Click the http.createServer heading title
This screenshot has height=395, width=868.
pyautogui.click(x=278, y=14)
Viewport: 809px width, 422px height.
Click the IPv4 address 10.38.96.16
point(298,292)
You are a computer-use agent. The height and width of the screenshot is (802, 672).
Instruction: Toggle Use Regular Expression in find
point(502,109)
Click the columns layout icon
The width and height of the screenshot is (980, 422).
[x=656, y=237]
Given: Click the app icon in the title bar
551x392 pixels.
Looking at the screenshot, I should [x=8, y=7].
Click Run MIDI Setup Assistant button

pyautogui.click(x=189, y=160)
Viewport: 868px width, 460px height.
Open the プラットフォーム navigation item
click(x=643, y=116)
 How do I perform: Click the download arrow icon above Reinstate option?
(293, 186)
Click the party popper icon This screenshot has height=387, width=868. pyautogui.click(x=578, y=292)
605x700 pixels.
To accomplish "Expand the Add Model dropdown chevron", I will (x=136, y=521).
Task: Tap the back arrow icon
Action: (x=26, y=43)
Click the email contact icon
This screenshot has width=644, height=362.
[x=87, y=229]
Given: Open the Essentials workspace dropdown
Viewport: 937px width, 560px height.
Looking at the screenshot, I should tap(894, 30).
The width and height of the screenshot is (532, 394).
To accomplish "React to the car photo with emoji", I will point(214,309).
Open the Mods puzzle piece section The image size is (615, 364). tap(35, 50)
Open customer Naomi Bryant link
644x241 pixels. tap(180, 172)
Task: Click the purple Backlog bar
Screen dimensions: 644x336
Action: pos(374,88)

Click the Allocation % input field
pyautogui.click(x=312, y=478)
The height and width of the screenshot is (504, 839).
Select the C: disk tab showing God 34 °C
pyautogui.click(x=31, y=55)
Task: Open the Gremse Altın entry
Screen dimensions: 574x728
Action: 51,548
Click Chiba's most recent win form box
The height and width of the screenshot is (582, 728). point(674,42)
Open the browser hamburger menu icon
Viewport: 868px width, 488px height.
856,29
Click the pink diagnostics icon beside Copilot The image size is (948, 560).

__Task to carry out__: Update the records above by changing every "Screen dimensions" to "Display size" and leaving everything else as it is.

__Solution for this task__:
Click the http.createServer heading title
This screenshot has height=395, width=868.
pyautogui.click(x=278, y=14)
Viewport: 809px width, 422px height.
Click the IPv4 address 10.38.96.16
point(298,292)
You are a computer-use agent. The height and width of the screenshot is (802, 672).
Instruction: Toggle Use Regular Expression in find
point(502,109)
Click the columns layout icon
The width and height of the screenshot is (980, 422).
[x=656, y=237]
Given: Click the app icon in the title bar
551x392 pixels.
Looking at the screenshot, I should [x=8, y=7].
Click Run MIDI Setup Assistant button

pyautogui.click(x=189, y=160)
Viewport: 868px width, 460px height.
Open the プラットフォーム navigation item
click(x=643, y=116)
 How do I perform: Click the download arrow icon above Reinstate option?
(293, 186)
Click the party popper icon This screenshot has height=387, width=868. pyautogui.click(x=578, y=292)
605x700 pixels.
To accomplish "Expand the Add Model dropdown chevron", I will (x=136, y=521).
Task: Tap the back arrow icon
Action: (x=26, y=43)
Click the email contact icon
This screenshot has width=644, height=362.
[x=87, y=229]
Given: Open the Essentials workspace dropdown
Viewport: 937px width, 560px height.
Looking at the screenshot, I should tap(894, 30).
The width and height of the screenshot is (532, 394).
To accomplish "React to the car photo with emoji", I will point(214,309).
Open the Mods puzzle piece section The image size is (615, 364). tap(35, 50)
Open customer Naomi Bryant link
644x241 pixels. tap(180, 172)
Task: Click the purple Backlog bar
Display size: 644x336
Action: pos(374,88)

Click the Allocation % input field
pyautogui.click(x=312, y=478)
The height and width of the screenshot is (504, 839).
Select the C: disk tab showing God 34 °C
pyautogui.click(x=31, y=55)
Task: Open the Gremse Altın entry
Display size: 574x728
Action: 51,548
Click Chiba's most recent win form box
The height and width of the screenshot is (582, 728). point(674,42)
Open the browser hamburger menu icon
Viewport: 868px width, 488px height.
856,29
Click the pink diagnostics icon beside Copilot The image size is (948, 560).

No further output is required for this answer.